A multi-sensory, multi-media installation using song and visual art in a gallery space and online

Children, now and in the future, will increasingly have to cope with the social and environmental impacts of climate change, yet they remain largely excluded from the dialogue about climate.

O-Tū-Kapua (‘what clouds see’) introduces atmospheric science to children in a meaningful way, using imagery, language, the digital, music and other creative activities that enable participation, conversation, questioning and understanding.

 Visit otukapua.nz to download the app.

Be part of an exciting collaboration where artists and scientists have come together to make the invisible visible creating a visual and virtual forest for you to decorate with Waitakere birds and insects. Working with information from NIWA scientists and the creative team, F4 contribute ideas in a workshop investigating climate change while combining art and science to make a unique, bird or insect to exhibit in our Learning Centre Gallery.
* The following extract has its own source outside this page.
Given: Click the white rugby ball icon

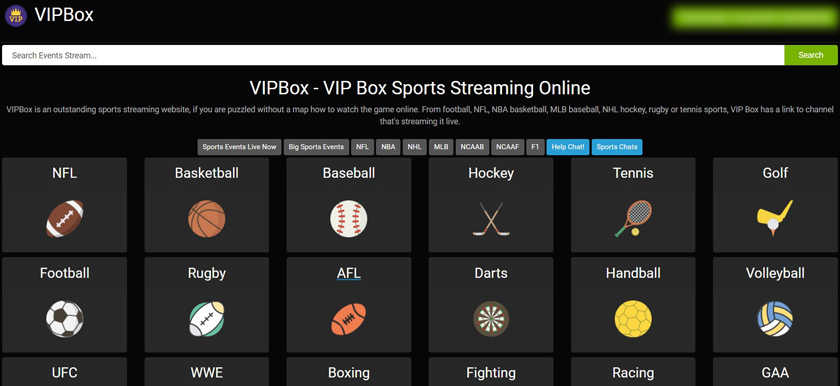Looking at the screenshot, I should 207,319.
This is the second stage of an innovative, ongoing project called TEMP air where an App has been developed for you to use on your phone so you can also view the exhibition in virtual space. (Yrs. 4-8, science, technology, english, maths, and art) Visit http://www.teuru.org.nz/index.cfm/learn/school-programmes/ to organise a school booking

Children influence the behaviours of others around them, particularly their parents and siblings; projects that aim to empower young people in the context of climate change can have significant benefits for society. To achieve long term attitudinal changes, pedagogically derived platforms are needed which enable children to understand their power to act, enabling young people to demonstrate their personal leadership qualities now and in the future.

O-Tū-Kapua brings artists, scientists, designers, educators and young people together in a meaningful and practical art-based educational endeavour around climate science. With the goal to make visible what is invisible, raise awareness and engage children in conversations about atmospheric science. Using our different senses, such as smell, taste and touch and looking at microscopic worlds, the atmosphere was linked to the children’s life experiences.
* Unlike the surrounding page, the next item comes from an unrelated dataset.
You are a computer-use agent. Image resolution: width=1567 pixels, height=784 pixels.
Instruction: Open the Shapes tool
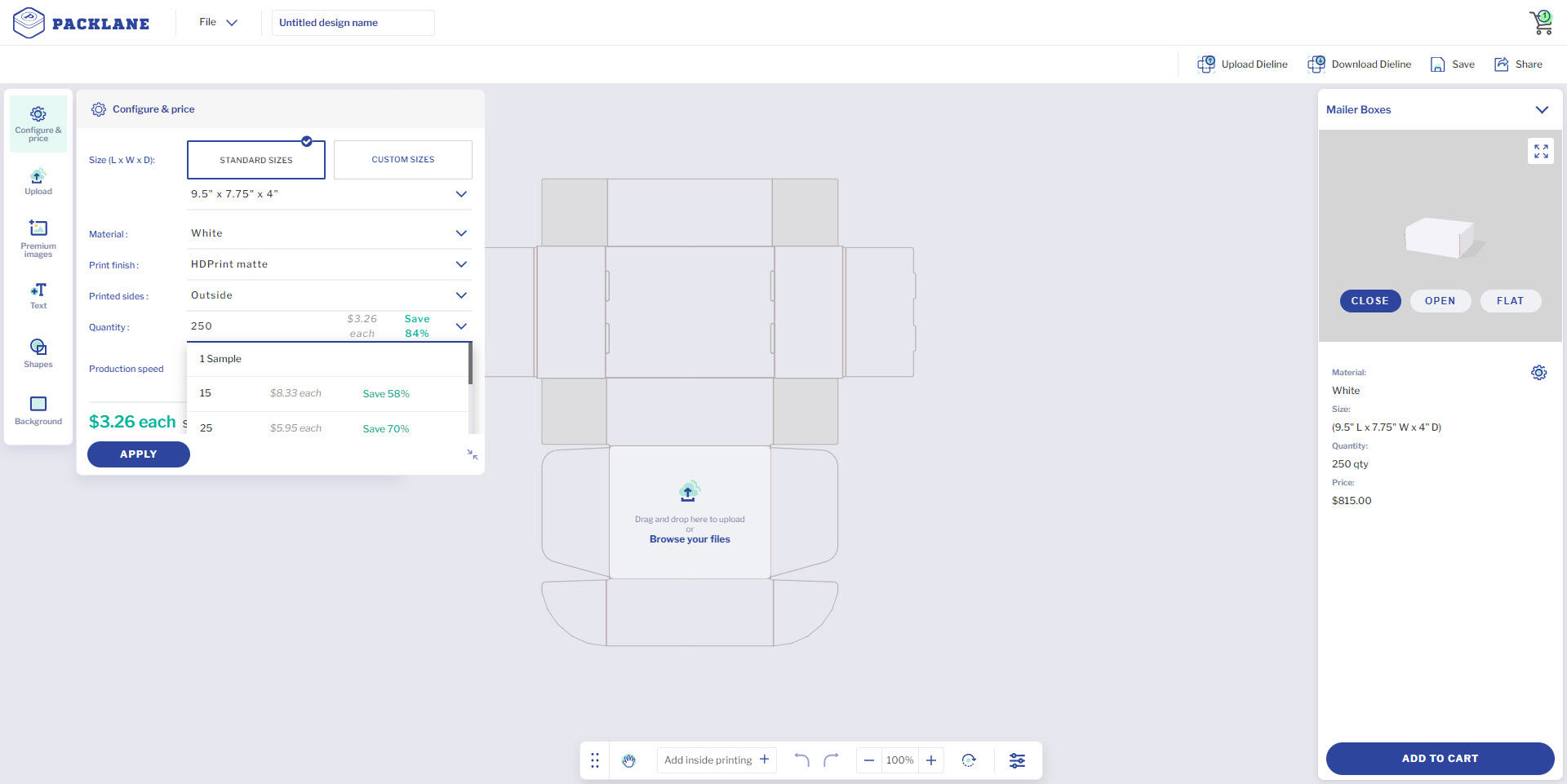click(38, 353)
O-Tū-Kapua consists of three phases woven together:

Phase 1 (May – June 2016):
My Personal Cloud , offered an imaginative re interpretation of the observable world. My Personal Cloud was created from an array of collaborative events orchestrated by Artist Collective F4 and NIWA. These elements were then brought together to create an installation at Te Uru Waitakere Contemporary Gallery, Titirangi, West Auckland, New Zealand.

The distinct elements in this participatory project included;
  ●   A waiata (song) (SoundCloud) recorded by the Play it Strange Jam Bus
  ●   Art+Science hands-on making + My Personal Cloud installation
  ●   One-second videos of the children with their Clouds

Phase 2 (October – December 2016):

AirScience Pilot – making connections, linking the students’ perceptions about the air and the sky to atmospheric and climate change science and how their perceptions can inform, and be informed by data.

Phase 3 (16 March – 9 April 2017 @ Te Uru Waitakere Art Gallery):

Art + Science + Education + Technology = the Temp-air Mixed-Reality Experience

Leveraging educational strategies that combine: Immersive learning, making, questioning, experiencing, breaking, re-imagining. The O-Tū-Kapua mixed reality experience will engage children and their parents/community in a sensorial/emotional landscape.

Team
Sue Jowsey, Marcus Williams, Mercy Williams – F4 Collective
Gustavo Olivares, Guy Coulson, Elizabeth Somervell, Ian Longley – NIWA
Claudio Aguayo, James Smith, Maree Sheehan – Auckland University of Technology

Students & Graduate Assistants

Shaun Goddard & Molly Wilson – UNITEC NZ
Olivia Boyle – Auckland University of Technology

Partners
Prospect Primary School & Te Kura Kaupapa Māori o Hoani Waititi – Glen Eden

Jon Lowther & Roy Davies – Imersia
Andrew Clifford, Iona Matheson & Education Team – Te Uru Waitakere Art Gallery

F4 collective led by Marcus Williams Susan Jowsey
Life and art merge with this experimental collective: a family live and make art together, exploring the dynamics of familial structures, collective memory and interpersonal relationships. Growing from the long-term artistic collaboration between parents (Susan Jowsey and Marcus Williams) F4 is a conceptual and structural response to their children entering into and altering this partnership.

Marcus Williams is Dean of Research at Unitec; a practicing  artist and founding member of the F4 Collective. Marcus has a cross-disciplinary art practice working in a wide range of media with a strong emphasis in photography. He makes artist’s books, video’s, photographic prints and Internet projects often combining these strategies into ‘total installations’. He has an enduring interest in collaboration and has collaborated with a wide range of artists in New Zealand and in Europe. Marcus has exhibited throughout New Zealand and in Australia, UK, US, France, Italy, Austria, Estonia and Russia.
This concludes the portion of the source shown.